Altogether, the toxin altered the excitability and plasticity of neuronal networks after direct treatment in slices, but the effects were less prominent on the given brain areas after systemic treatment in vivo. A probable explanation for the partial lack of in vivo effects may be that after a single injection, ZEA did not cross the blood-brain barrier at sufficient rate to allow the build-up of comparable concentrations in the investigated brain areas. However, in case of compromised blood-brain barrier functions or long-term repeated exposure, alterations in cortical and hippocampal functions cannot be ruled out.

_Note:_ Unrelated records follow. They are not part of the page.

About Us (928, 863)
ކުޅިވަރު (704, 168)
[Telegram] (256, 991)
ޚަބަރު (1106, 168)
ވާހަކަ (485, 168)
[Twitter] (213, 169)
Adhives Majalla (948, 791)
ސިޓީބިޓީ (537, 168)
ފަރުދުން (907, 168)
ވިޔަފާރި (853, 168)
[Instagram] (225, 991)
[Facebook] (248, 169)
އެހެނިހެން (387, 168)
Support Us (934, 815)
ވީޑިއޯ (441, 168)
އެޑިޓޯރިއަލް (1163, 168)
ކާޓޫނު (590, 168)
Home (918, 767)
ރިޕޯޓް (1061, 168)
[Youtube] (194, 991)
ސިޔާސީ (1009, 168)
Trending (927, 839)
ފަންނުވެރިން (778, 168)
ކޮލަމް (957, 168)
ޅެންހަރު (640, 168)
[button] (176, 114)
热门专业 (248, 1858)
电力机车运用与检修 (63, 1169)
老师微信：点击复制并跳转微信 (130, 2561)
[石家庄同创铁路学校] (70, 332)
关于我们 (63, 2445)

玉米赤霉烯酮 (ZEA) 是一种由镰刀菌产生的霉菌毒素，可在世界各地的各种谷物和加工食品中检测到。ZEA 表现出显着的雌激素活性，因此其主要的健康风险是干扰性成熟和生殖过程。然而，除了作为生殖功能的关键激素调节剂之外，雌激素化合物在大脑中具有广泛的作用，作为神经营养和神经保护因子，它们也可能影响与生殖不直接相关的几个大脑区域的活动。因此，在本研究中，研究了 ZEA 对大鼠某些神经元功能的急性影响。

在大鼠脑切片或活大鼠上进行实验。切片在含有 ZEA（10–100 μM）的溶液中孵育 30 分钟。在新皮质和海马中研究了电诱发和自发场电位。在较高浓度下，切片的 ZEA 孵育改变了新皮质中的兴奋性和癫痫样活动模式，并抑制了海马中 LTP 的发展。

为了验证这些体外结果，还进行了体内电生理学和免疫组织化学研究。对雄性大鼠全身施用 ZEA (5 mg/kg, ip)，分析通过 c-fos 表达研究的体感诱发电位和神经元活化。注射后 2 小时内，海马体中未显示神经元激活。在体感皮层中，ZEA 没有改变体内诱发电位参数，但在该脑区使用 c-fos 技术可以证明小神经元群体的激活。该结果可能与体外观察到的 ZEA 诱导的癫痫样活动改变有关。

总之，该毒素在切片直接处理后改变了神经元网络的兴奋性和可塑性，但在体内全身治疗后，对给定脑区的影响不太明显。部分缺乏体内效应的一个可能解释是，在单次注射后，ZEA 没有以足够的速度穿过血脑屏障，从而无法在所研究的大脑区域中积累相当的浓度。然而，在血脑屏障功能受损或长期反复暴露的情况下，不能排除皮质和海马功能的改变。